§ Exercise
Begin the reply with the line containing "Task: Click the Log in link" and end it with the final line of the listing, reproducing every line between exactly and adding nothing.

§ Task input
==================================================

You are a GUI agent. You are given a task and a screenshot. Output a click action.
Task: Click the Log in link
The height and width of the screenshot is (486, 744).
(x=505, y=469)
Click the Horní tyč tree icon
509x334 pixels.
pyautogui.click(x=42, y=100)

==================================================

§ The answer
Task: Click the Log in link
The height and width of the screenshot is (486, 744).
(x=505, y=469)
Click the Horní tyč tree icon
509x334 pixels.
pyautogui.click(x=42, y=100)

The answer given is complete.